30 years ago today: Whitesnake slithers into Vancouver, upstages Mötley Crüe

    1 of 3 2 of 3

      Thirty years ago today--on October 16, 1987--Whitesnake opened for Mötley Crüe at the Pacific Coliseum. 

      That was six days after Whitesnake's radio remix of "Here I Go Again"--a song originally released on its 1982 Saints & Sinners album--hit number one on the Billboard Hot 100 chart.

      You may also remember it from that video with Tawny Kitaen sprawled on the hood of a car.

      Anyway, Whitesnake blew the Crue away.

      Here's my review:

      ------------------------------------------------------

      A healthy-sized crowd of 12,000 packed the Pacific Coliseum last Friday (October 16) for a Mötley Crüe concert, but for a lot of people the main attraction was Whitesnake, the group that has lately taken over from Bon Jovi as the most popular hard rock/mainstream metal band around.

      Whitesnake is led by former Deep Purple vocalist David Coverdale, who earlier this year put together a veritable supergroup with former members of Quiet Riot (bassist Rudy Sarzo), Ozzy Osbourne (drummer Tommy Aldridge), Dio (guitarist Vivian Campbell), and Vandenberg (guitarist Adrian Vandenberg). The result is an incredibly talented hard rock quintet, and–as was evidenced last Friday–one that’s perfectly capable of blowing the more gimmick-oriented Motley boys right of the stage.

      Sporting a long black sequined cape and his lion’s mane of hair, Coverdale wasted no time getting the rock rolling. “Ere’s a song for ya!” he bellowed, and the band took off into “Bad Bad Boys”, a tune from their latest, self-titled LP.  Like Aerosmith’s Permanent Vacation and Bon Jovi’s Slippery When Wet, the Whitesnake album was (mostly) recorded at Little Mountain Sound, which is fast becoming the place to make records for the world’s top mainstream metal acts. “Ninety percent of the music you’ll be hearing tonight we recorded in this city,” Coverdale told the crowd, “and no doubt we’ll be back.”

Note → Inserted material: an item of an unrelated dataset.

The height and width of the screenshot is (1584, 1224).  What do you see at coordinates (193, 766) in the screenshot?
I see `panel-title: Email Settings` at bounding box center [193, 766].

      The band raged through their number one single, “Here I Go Again”, as well as the heavily Zeppelin-influenced “Still of the Night”. Throughout their set, the more brain-dead in the crowd let off firecrackers–especially the scary kind that whistle through the air and explode when you least expect it. Some guy threw a smoke bomb onto the stage to create his own little effect during Vivian Campbell’s equally smoking guitar solo. And at one point Coverdale lectured the young rowdies at the foot of the stage about watching out for each other. “If somebody goes down”, he told them, “for Chrissakes help him up!”

      When their time was up, Whitesnake left the stage to wild applause, but the house lights quickly went up to extinguish any hope of an encore. The roadies went directly to work clearing Mötley Crüe’s tennis-court sized stage, which provided lots of room for bassist Nikki Sixx to roll around on. (Just like he does in the video, kids!)

      To their credit, Mötley Crüe are a pretty good kick-ass rock ‘n’ roll band, but apart from a fine drummer in Tommy Lee (who drives the band), they’re nothing fancy in the musicianship department. That’s probably why they rely so much on mindless macho bravado to rouse their fans. Unlike other metals band such as Whitesnake, Judas Priest, Scorpions, and AC/DC–who let their songs and solos do the talking–Mötley Crüe take the crotch-rock route, using the F-word to infinity, seeing who can chug the most Jack Daniels onstage, and generally bragging about how sleazy and slimy they are. The kids eat it up, of course, but it doesn’t say much for the group’s confidence in their own music.

      And talk about gimmicks! You’ve never seen anything like Tommy Lee’s drumkit, which is pushed in the front of the stage, lifted up, tilted left and right, and then spun completely around–with a buckled-in Lee hammering away at the skins all the while. The show also featured towers of flame that shoot up from tubes imbedded in the stage, and explosions galore. Most of the songs accompanying all the hoopla were taken from Mötley Crüe’s latest album, the cleverly titled Girls, Girls, Girls.